There are plenty of other places to catch Oda if he wants to speak to him directly, instead of just observe.

“Marquis de Sade seems a bold choice for you.”

Oda doesn’t seem particularly surprised to see Shibusawa standing outside the door to his apartment. “I’ve heard many things about his work, but I’ve never read it myself. I wanted to at least read some before I made a judgment.”

Shibusawa hums thoughtfully. “You’re doing the same with me, after all. Unless your executive friend has ordered you to keep track of me?”

“I haven’t said anything about you.” Oda tilts his head. “But he must already know that you’re here. He’s Dazai.”

The unwavering faith Oda has in Dazai amazes Shibusawa, just a little. It’s undeserved, but just possessing that level of trust is notable. “Aren’t you going to invite me into your home?”

Oda’s apartment is sparsely decorated, save for the numerous bookcases stuffed to capacity. Shibusawa scans over the titles, finding classics mixed in among books he’s never heard of.

“Do you want me to make you some coffee?” Oda asks, leaning against the wall of what passes for a living room.

“No, thank you. It’s bad for my health.” Shibusawa smiles at a private joke, before turning to face Oda. “You’re an interesting person, Oda.”

“You keep telling me that,” Oda replies, clearly not any more likely to believe it than the first time.

“You keep reminding me of it.” Shibusawa takes a step toward him, and then another step, until he’s close enough to feel Oda’s breath.

Flawless is a powerful ability, and it would look lovely on Shibusawa’s shelf, but its best use is to allow Shibusawa to get this close: if Flawless doesn’t activate, Oda knows Shibusawa doesn’t mean harm. Not physical harm, at least.

“On our first meeting, you asked me what my true character was, and I told you that I take a fancy to beautiful things.” Shibusawa sets a hand on Oda’s cheek. “I wonder, has anyone told you that you, yourself, are beautiful?”

“…No one has.” Oda’s reactions are almost always minute, but from this distance it’s easy to notice the blush that goes all the way up to his ears.

“Such a shame.”

Shibusawa does not care much for human beings. He finds them boring at best and annoying at worst. It’s impossible for him to grow attached to someone whose every action he can predict. If he finds someone who surprises him, then he grows attached and wants to make them his.

Stealing people is entirely different from stealing jewels. The process is more time-consuming and more delicate, and it would be easy for Shibusawa to get bored and wander off, were there not rewards along the way.

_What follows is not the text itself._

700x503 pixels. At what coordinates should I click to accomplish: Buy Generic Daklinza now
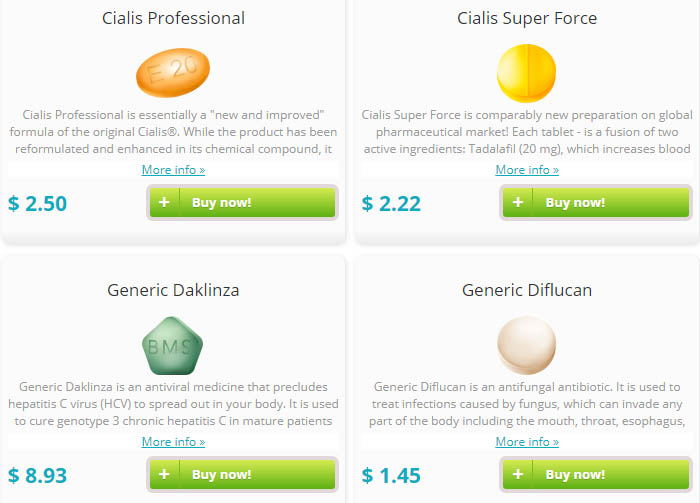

This moment is the best reward thus far. Shibusawa doesn’t know how Oda will react when he presses him into the wall and kisses him, and that’s rare enough. The physical sensation of kissing him is pleasant for easily explainable reasons, chemicals and hormones; the dazed look in Oda’s eyes when Shibusawa pulls back is pleasant for reasons Shibusawa can’t put names to.

“Shibusawa.” Oda grips Shibusawa’s shoulders, but doesn’t try push him back, and when Shibusawa leans in again, Oda meets him halfway.

The kind of person Shibusawa was made to be enjoys his playthings, grows bored, and throws them away before moving on. No doubt Shibusawa will become bored of Oda one day and be rid of him.

But until that day, he plans to enjoy him as much as he possibly can, and make sure Oda enjoys himself as well.